Es lamentable pero cierto: México figura entre los países más inseguros a nivel mundial. Esta no es una afirmación subjetiva. Todas las estadísticas, todos los datos, todos los análisis son coincidentes. Incluso, las mediciones más optimistas, como la que recientemente publicó el INEGI, reflejan que 6 de cada 10 personas consideran que su ciudad es insegura; un número todavía muy alto si se compara con los reportes sobre incidencia delictiva que arrojan cifras de hasta 94.8% de impunidad y en realidad demuestran que la percepción de seguridad no refleja la realidad de un sistema carente de las herramientas y capacidades suficientes para prevenir el delito y perseguir eficazmente a los delincuentes. Y aunque es verdad —soy el primero en reconocerlo— que todos nuestros gobiernos han intentado enfrentar la criminalidad, cada uno con diferentes estrategias, frente a los resultados innegablemente malos, el futuro que nos presenta el horizonte no es nada halagüeño.

Si acudimos al simple pero certero argumento de que no se consiguen resultados diferentes aplicando los mismos criterios, es ilusorio asumir que nuestra crisis de inseguridad terminará si reeditamos una guerra contra la delincuencia organizada o perpetuamos la claudicación institucional que ha provocado ingobernabilidad en buena parte de nuestro territorio.
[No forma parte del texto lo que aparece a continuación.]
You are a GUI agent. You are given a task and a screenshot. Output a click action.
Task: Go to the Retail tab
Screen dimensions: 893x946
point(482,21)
No se puede pensar en que las cosas mejorarán si se sigue abandonando a las policías municipales y estatales, nota que nos caracteriza a partir de 1994, en que se creó el malogrado Sistema Nacional de Seguridad Pública, y que se ha prolongado hasta estos tiempos con la vana esperanza de la militarización, más presente hoy que ayer. Es incluso insensato creer que se reconstruirá el tejido social con llamados a la corrección pero sin generar incentivos reales de desarrollo y prosperidad en todos los sentidos, que en muchas ocasiones son dados a las comunidades por una delincuencia fuertemente armada que actúa a la vista de todos. Mientras Claudia Sheimbaum no se deslinde de la estrategia de seguridad seguida en este sexenio, mientras Xóchitl Gálvez no repudie explícitamente el método aplicado en el pasado, mientras ambas y Jorge Álvarez no asuman que la seguridad pública no tiene tintes partidistas, seguiremos en la locura de pretender resultados distintos haciendo lo mismo.

Para planificar un futuro posible —ojalá no se olvide por quienes aspiran a gobernarnos—, es esencial contar con un entorno seguro. Un Estado que no garantiza la seguridad, falla en su función primordial de impulsar el progreso social; fomenta la impunidad, limita el acceso a oportunidades, aumenta la brecha entre los diferentes sectores de la sociedad y debilita el Estado de Derecho. La inseguridad, ojalá tampoco se olvide, asimismo tiene impacto directo en la salud pública y en la calidad de vida de las personas, pues el temor constante a ser víctima de delitos erosiona la salud mental y emocional, y reduce el bienestar en general. Así entonces, la prevención de los delitos y el combate a la criminalidad, bajo criterios sostenibles y estrategias innovadoras y de avanzada, debe ser La Prioridad en la agenda de nuestros futuros gobernantes, si realmente aspiran a un futuro promisorio para México.